For the people of Inishbofin the skulls’ removal was a colonial-era violation that still stings, two centuries later. “They’re our ancestors, they should be allowed to rest in peace. They deserve respect,” said Marie Coyne, a local historian who has campaigned for the skulls’ return.

“The skulls were stolen, and there is an accomplice that’s keeping them stolen,” said Coyne. “I don’t see Trinity coming out of this well if they don’t give them back.” She has collected signatures from almost all of the island’s 170 inhabitants demanding the skulls’ return.

The campaign may be on the verge of success. On 14 December, the board of Trinity College is to consider returning the remains to Inishbofin – a decision that could set a precedent for other human remains and artefacts held by the university.

The board’s decision will test a new formal process to review the university’s historical legacy since the institution’s foundation in 1592 – a legacy that includes tomb-raiding, slavery and racism. The next issue, to be considered in January, is whether to rename a library named after George Berkeley, an 18th-century philosopher who owned slaves.

“The methodology hopefully will work for other issues,” said Eoin O’Sullivan, a professor and senior dean who is heading Trinity’s legacies review working group. Statues, portraits, collections and the names of lecture halls and academic prizes may come under scrutiny, he said. “I’d be surprised if not. We’ve been here 430 years.”

The fate of the skulls is part of a global reckoning that is pressuring institutions to return human remains obtained under academic guise, said Pegi Vail, a New York University anthropologist and curator. Trinity’s decision will resonate beyond Ireland, she said. “It will have weight. The more institutions that join the wave of individuals wanting to do the right thing, the better. They can set a precedent.”

Vail is part of the Inishbofin campaign. Her ancestors came from the island; her great-great grandfather was among those who had their heads measured by visiting researchers in 1892, two years after the monastery skulls had been removed. “The theft was incredibly egregious,” said Vail. “Each skull, each fragment represents a person.” Vail is making a documentary about the subject.

Calipers were used to measure the heads of Inishbofin’s inhabitants in 1892.
Calipers were used to measure the heads of Inishbofin’s inhabitants in 1892. Photograph: Trinity College Dublin

In the late 19th century there was a belief that craniology – the study of skulls – could shed light on the intelligence and development of different races. Ireland’s west coast islanders were of special interest because of a theory that they descended from an indigenous race undiluted by Anglo-Saxons and other outsiders.

Haddon, a British anthropologist and ethnologist, and Dixon, an Irish medical student, sailed to Inishbofin in 1890 ostensibly as part of a fishing survey. In his diary Haddon described their clandestine mission to the ruins of St Colman’s monastery in derring-do tones.

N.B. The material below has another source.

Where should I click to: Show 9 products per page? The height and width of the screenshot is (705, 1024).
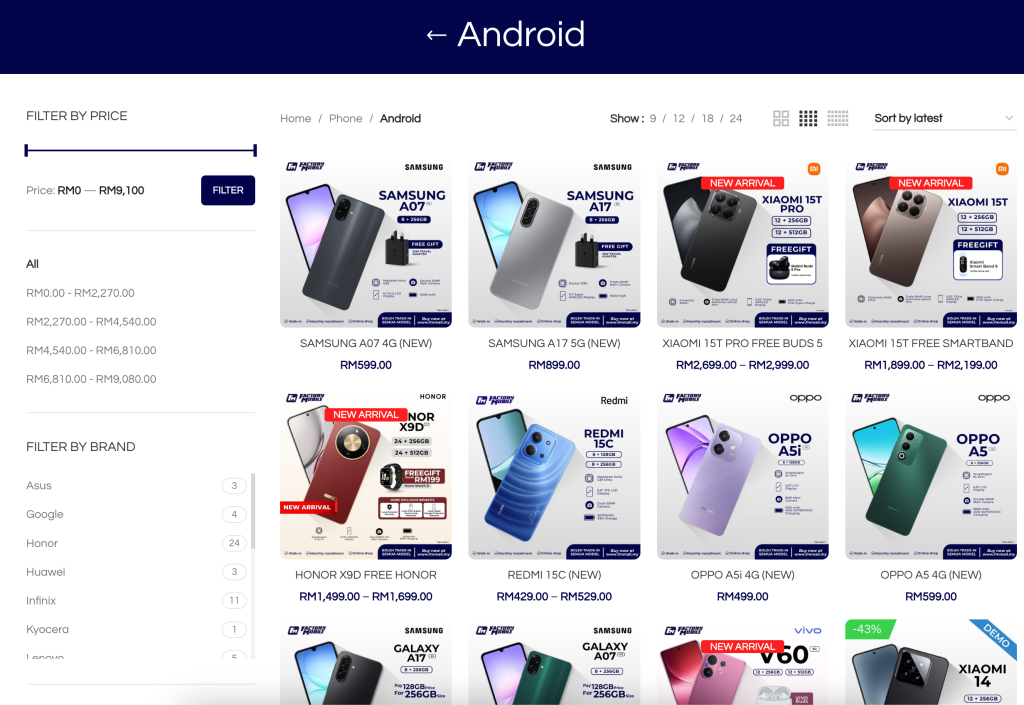pos(652,118)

The pair told their boat’s crew that the sack of centuries-old skulls contained poitín, an Irish moonshine.

They eventually delivered 20 skulls to Trinity – 13 from Inishbofin and the rest from the Aran Islands and St Finian’s Bay in County Kerry, according to Ciarán Walsh, an independent scholar and curator who has studied the “Haddon & Dixon collection” at the university’s Old Anatomy Museum.

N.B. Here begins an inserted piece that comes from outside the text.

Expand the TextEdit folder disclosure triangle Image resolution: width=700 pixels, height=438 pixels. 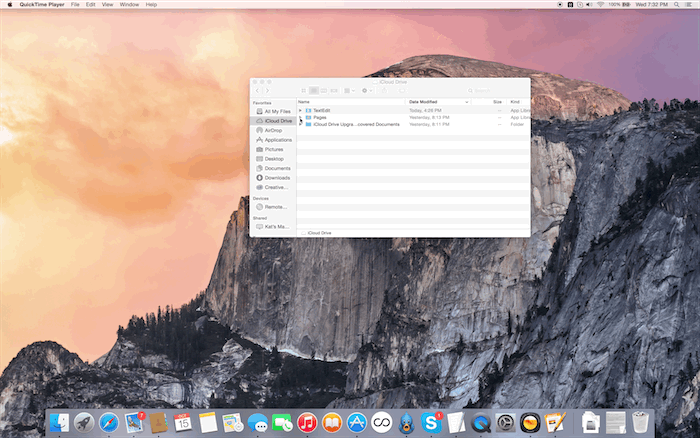[300, 110]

The Inishbofin skulls were of ordinary parishioners that had been kept at the monastery for safekeeping, a common practice at the time, said Walsh, who is part of the campaign for Trinity to return the skulls. “This collection is so unethical they can never display it in public.”

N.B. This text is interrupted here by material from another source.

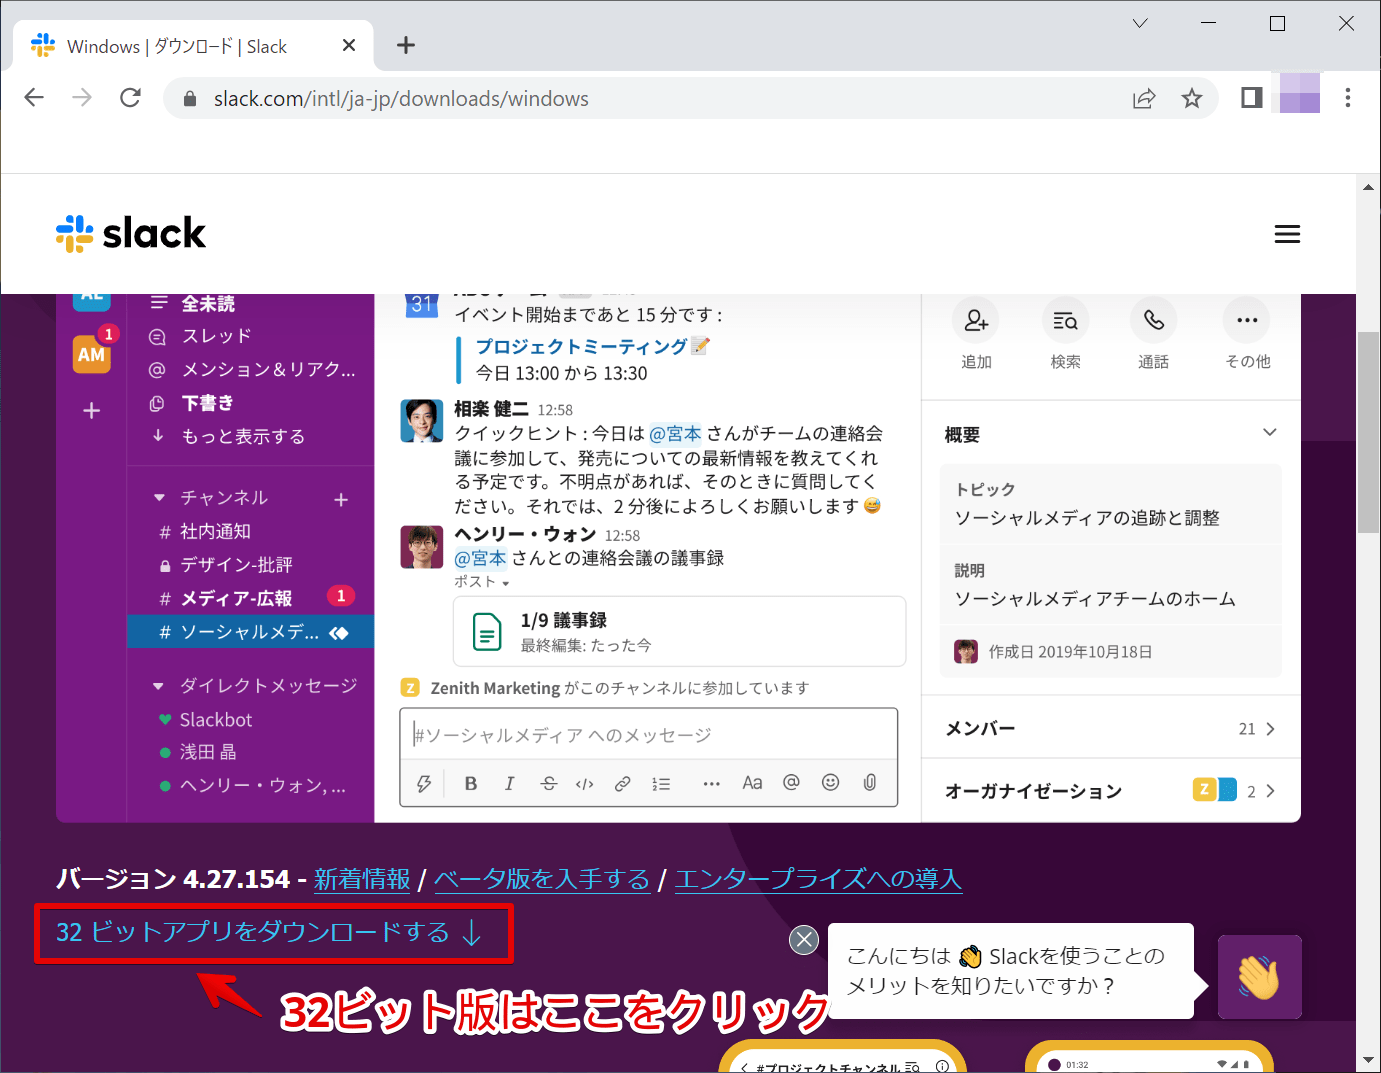
Task: Select the Windows ダウンロード browser tab
Action: point(176,45)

Trinity’s provost, Linda Doyle, said dealing with the university’s past would be a learning process driven by evidence-based submissions. “The goal is to shed light, not heat, on these complex legacy issues.”

Coyne, who runs Inishbofin’s heritage museum, thinks the debate merits heat. “I’d personally light a bonfire just to get this blazing so they would feel there is nowhere else for them to go but to return the skulls.”